The electronic version of this article is the complete one and can be found online at:

Published:16 September 2008

© 2008 Lieutaud et al; licensee BioMed Central Ltd.

This is an open access article distributed under the terms of the Creative Commons Attribution License (, which permits unrestricted use, distribution, and reproduction in any medium, provided the original work is properly cited.



We have previously shown that using multiple prediction methods improves the accuracy of disorder predictions. It is, however, a time-consuming procedure, since individual outputs of multiple predictions have to be retrieved, compared to each other and a comprehensive view of the results can only be obtained through a manual, fastidious, non-automated procedure. We herein describe a new web metaserver, MeDor, which allows fast, simultaneous analysis of a query sequence by multiple predictors and provides a graphical interface with a unified view of the outputs.


MeDor was developed in Java and is freely available and downloadable at: webcite.

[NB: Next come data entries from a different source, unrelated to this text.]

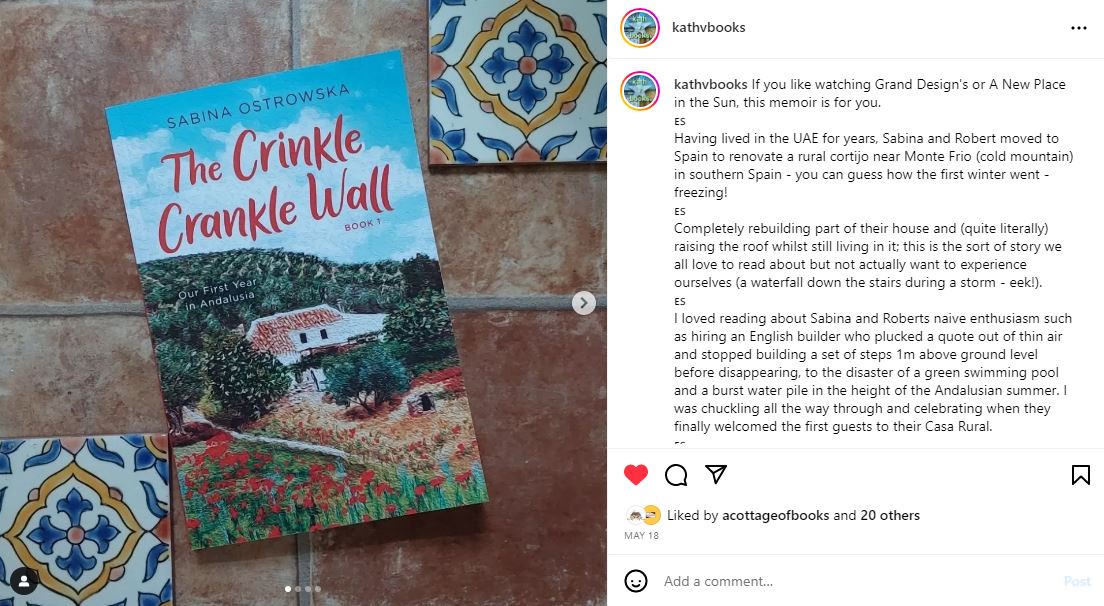Screen dimensions: 1104x606
Task: Click kathvbooks profile picture in header
Action: [x=639, y=28]
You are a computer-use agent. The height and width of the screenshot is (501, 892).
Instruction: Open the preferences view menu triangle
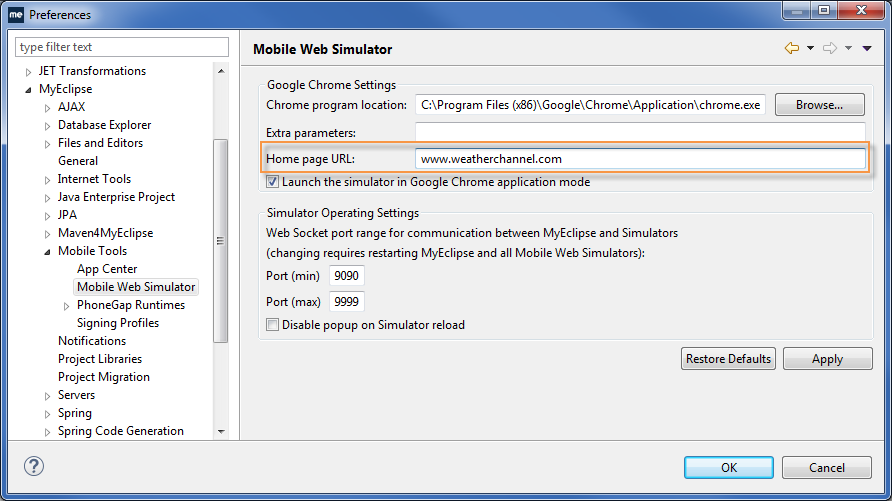coord(866,48)
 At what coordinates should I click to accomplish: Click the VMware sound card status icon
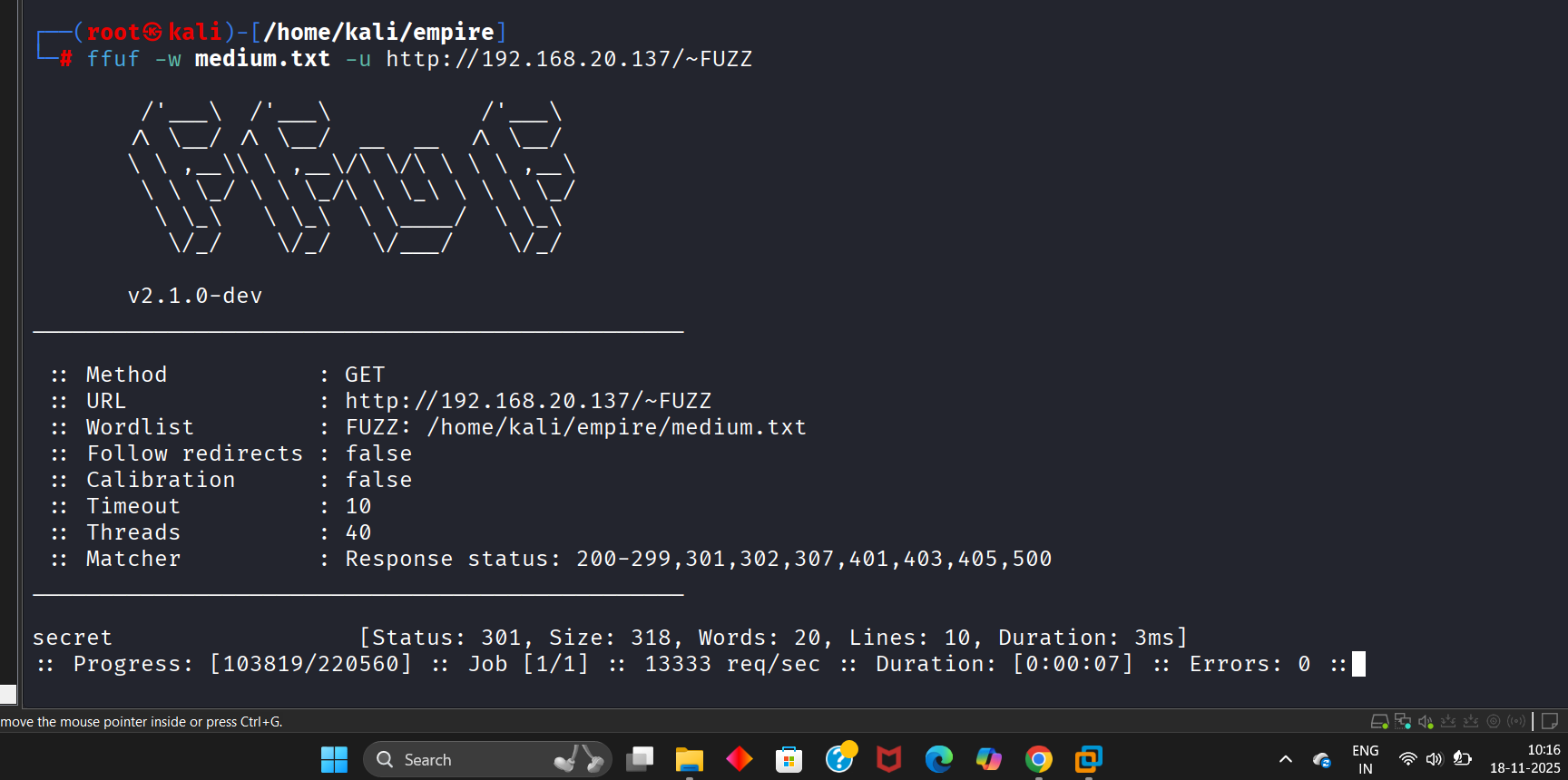[x=1426, y=722]
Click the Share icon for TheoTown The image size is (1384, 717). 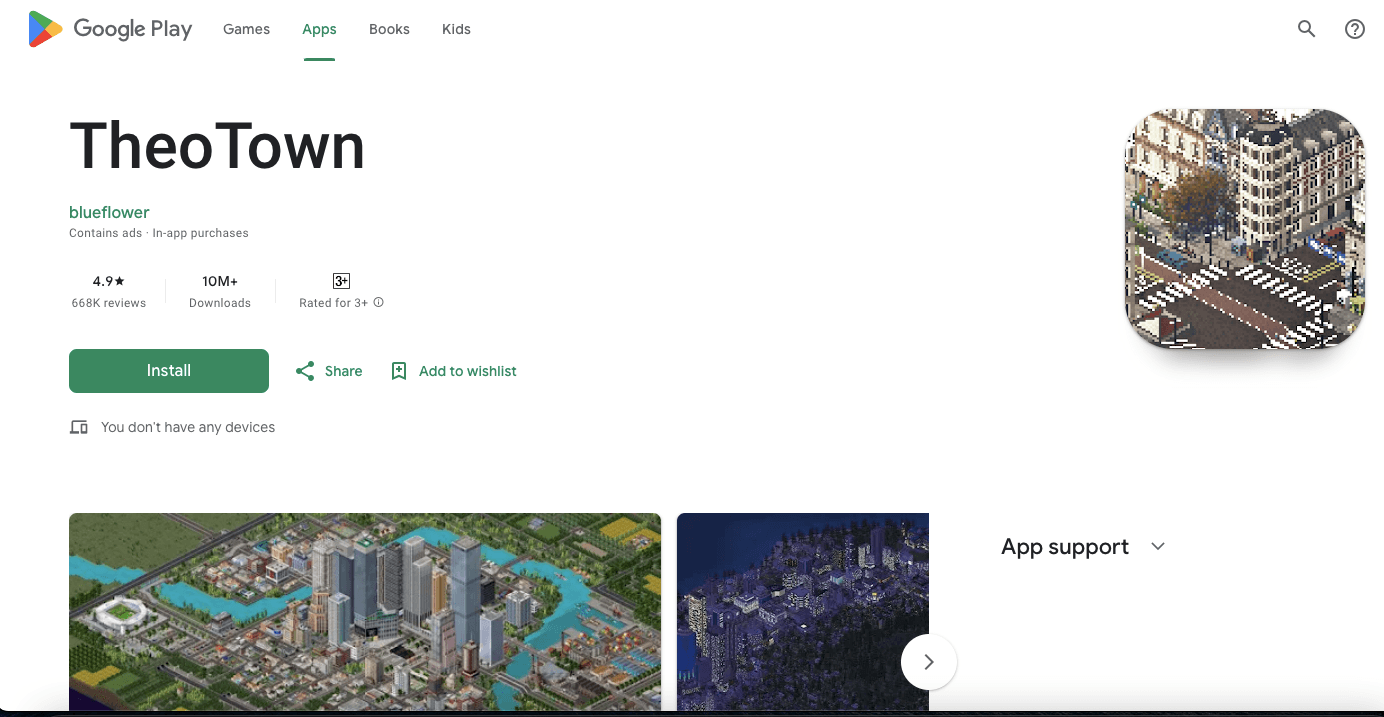(x=305, y=370)
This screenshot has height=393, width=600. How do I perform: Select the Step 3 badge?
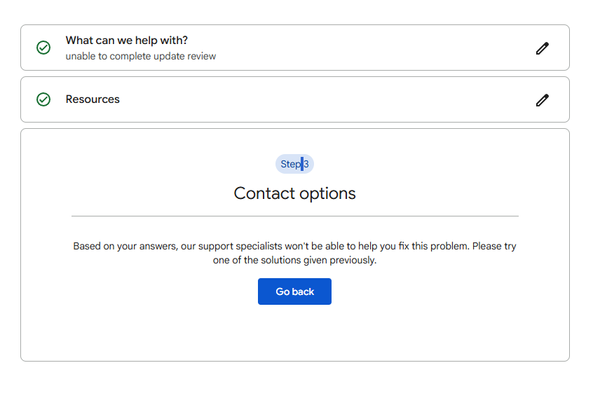(295, 164)
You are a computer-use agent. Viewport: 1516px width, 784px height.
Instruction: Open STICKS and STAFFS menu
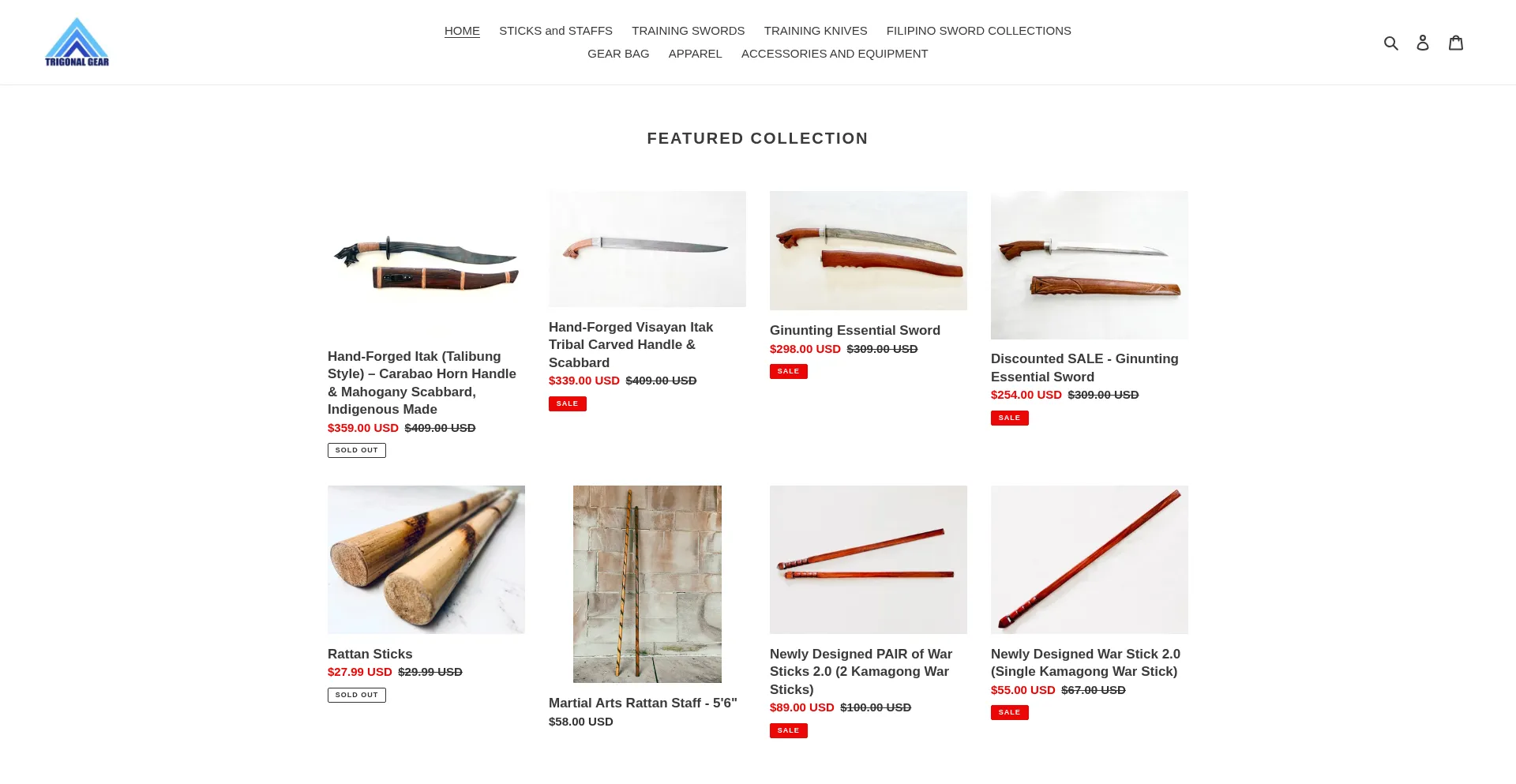click(556, 31)
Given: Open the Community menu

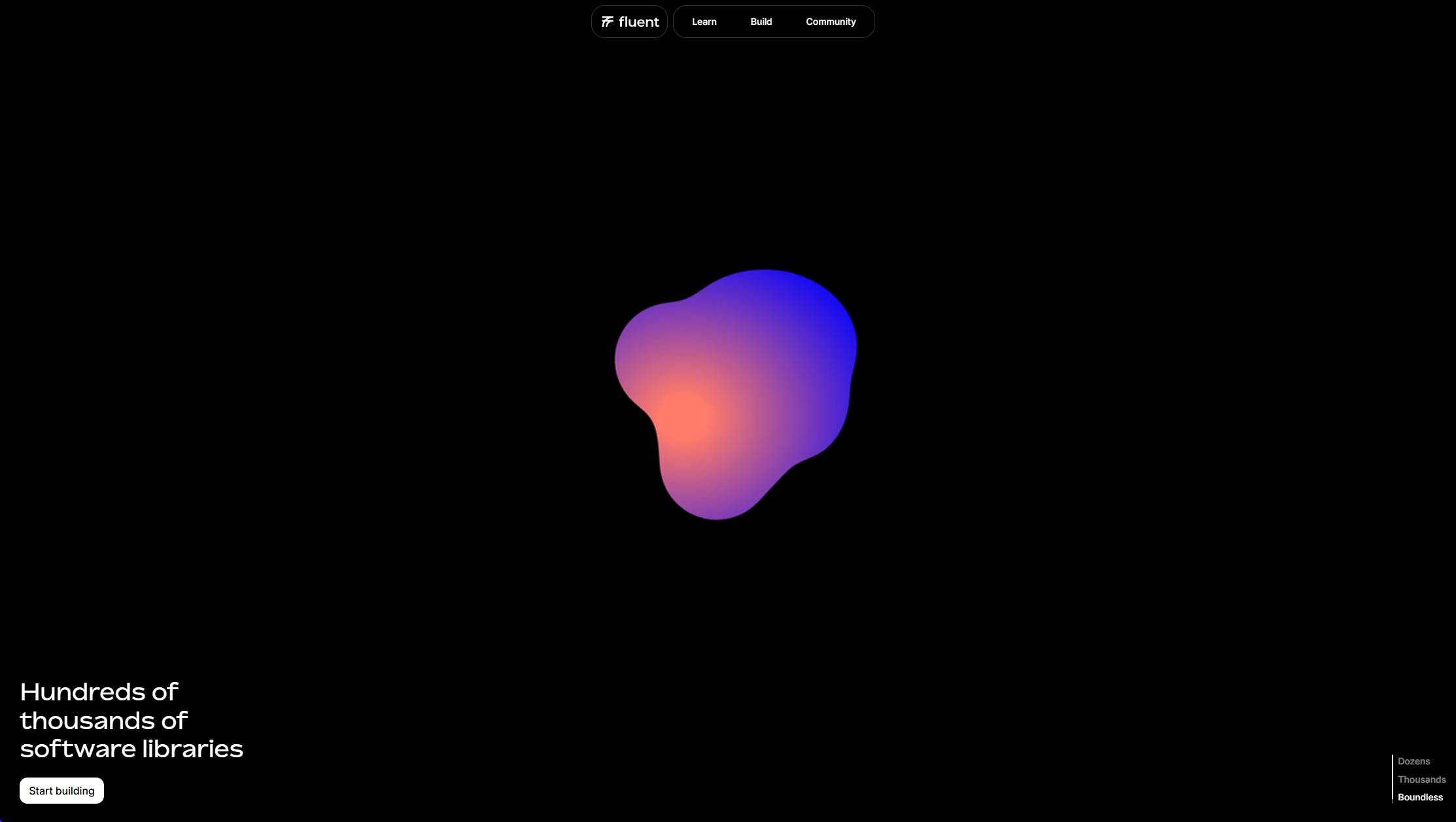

Presently, MeDor provides a HCA plot and runs a secondary structure prediction, a prediction of signal peptides and transmembrane regions and a set of disorder predictions. MeDor also enables the user to customize the output and to retrieve the sequence of specific regions of interest.


As MeDor outputs can be printed, saved, commented and modified further on, this offers a dynamic support for the analysis of protein sequences that is instrumental for delineating domains amenable to structural and functional studies.


In recent years there has been an increasing amount of experimental evidence pointing out the abundance of protein disorder within the living world. Recent computational studies have shown that the frequency and length of disordered regions increases with increasing organism complexity (see [1,2]), with as much as one third of eukaryotic proteins containing long intrinsically disordered regions [3] and 12% of them being fully disordered [4].

The identification of disordered regions has a practical interest. Disordered regions often have a biased amino acid composition that can lead to spurious sequence similarity with unrelated proteins. The recognition of regions of disorder is thus crucial to avoid spurious sequence alignments with sequences of unrelated, structured proteins. Secondly, the recognition of disordered regions facilitates the identification of eukaryotic linear motifs, which are short functional motifs occurring mainly (>70%) within disordered regions [5-8], and the functional annotation of proteins [9]. Last, but not least, disordered regions often prevent crystallization of proteins, or the generation of interpretable NMR data and thus represent a bottleneck in high throughput structural determination [10]. As such, their identification is instrumental for delineating protein domains amenable to crystallization and/or to dissect target sequences into a set of independently folded domains in order to facilitate tertiary structure and threading predictions (see [11,12]).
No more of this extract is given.